Lorsque l’extrême-droite est battue dans une élection, les démocrates, adversaires de la xénophobie, du racisme, ne peuvent que s’en réjouir. Cependant, ce sentiment a un goût amer en regard de l’audience toujours forte que conserve cette extrême-droite dans de nombreux pays où la Démocratie demeure la base du fonctionnement de ces pays. L’élection de LULA au Brésil, ce dimanche, en est l’illustration. Le faible écart de voix qui le sépare du président sortant, bien identifié comme relevant de cette idéologie exécrable que l’on qualifie d’extrême-droite, témoigne d’une présence toujours forte de ces thèses dangereuses pour notre vie collective.
Plus près de nous, au sein de l’Union Européenne, l’Italie après la Suède ou la Hongrie, a confié son destin à une néo-fasciste.
En France, l’élection présidentielle a éliminé la candidate d’extrême-droite. Les élections législatives qui ont suivi ont amené à l’Assemblée Nationale 89 députés dont l’objectif est de mettre à mal les grands principes de notre République. La situation devient préoccupante. Ce ne sont pas les vociférations de certains ou les coups de boutoir sans effet des motions de censure à répétition qui mettront fin à cette montée du danger pour la Démocratie à laquelle on assiste.
L’Histoire de nos Institutions a toujours été marquée par des remises en question de certaines valeurs. Il faut conserver en mémoire les violentes manifestations du 6 février 1934 et des jours qui ont suivi, organisées par l’extrême-droite d’alors et qui ont causé la mort d’une trentaine de personnes. Il importe de se rappeler la collaboration des mêmes avec les nazis entre 1939 et 1945. Le « putsch des généraux », inspiré par l’extrême-droite à Alger, en avril 1961, n’avait d’autre objectif que d’installer un régime militaire dans notre pays. Les 89 Députés RN sont les héritiers de cette idéologie. Ce ne sont pas les tenues vestimentaires BCBG qu’ils portent aujourd’hui qui peuvent occulter leurs références historiques ni faire oublier le danger qu’ils font peser sur notre Démocratie.
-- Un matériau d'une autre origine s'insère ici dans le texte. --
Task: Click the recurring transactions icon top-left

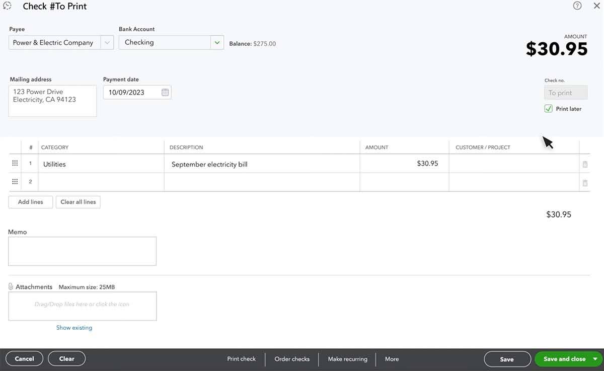Action: click(x=7, y=6)
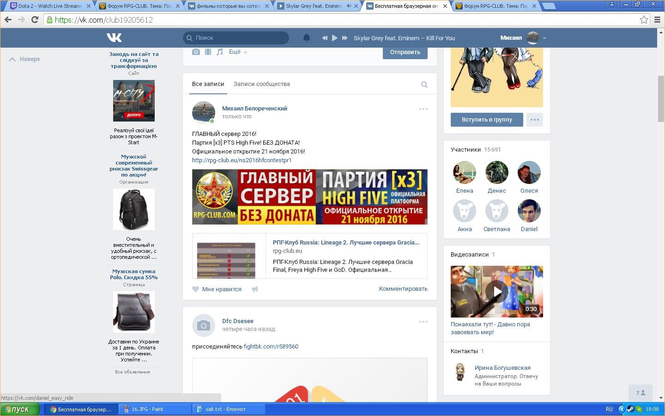The height and width of the screenshot is (416, 665).
Task: Attach a photo using the camera icon
Action: coord(196,52)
Il est donc impensable qu’il puisse y avoir une collusion quelconque avec ce groupe parlementaire. Il est heureux que le Parti Socialiste ait marqué sa différence, à Gauche, avec ceux pour qui la fin justifierait les moyens. S’il s’agit de combattre la politique menée par le Président de la République et son gouvernement avec détermination, cela ne peut se faire à partir de compromissions dans la rédaction de textes soumis au vote des Députés.
Par ailleurs, il devient de plus en plus urgent d’arrêter une stratégie d’éradication, dans le paysage politique français, de ce fascisme larvé qui ne fait que progresser depuis un demi-siècle. Dans ce domaine, le PS se doit d’être à l’avant-garde. Si l’union nationale ne se justifie pas en regard des politiques à mettre en œuvre pour résoudre les problèmes politiques, économiques, sociaux et environnementaux qui se posent aujourd’hui, une réflexion collective élargie, non seulement à toute la Gauche, mais également à celles et ceux qui, à droite, se réclament des valeurs de la République, s’impose. Cela relève d’une urgente nécessité.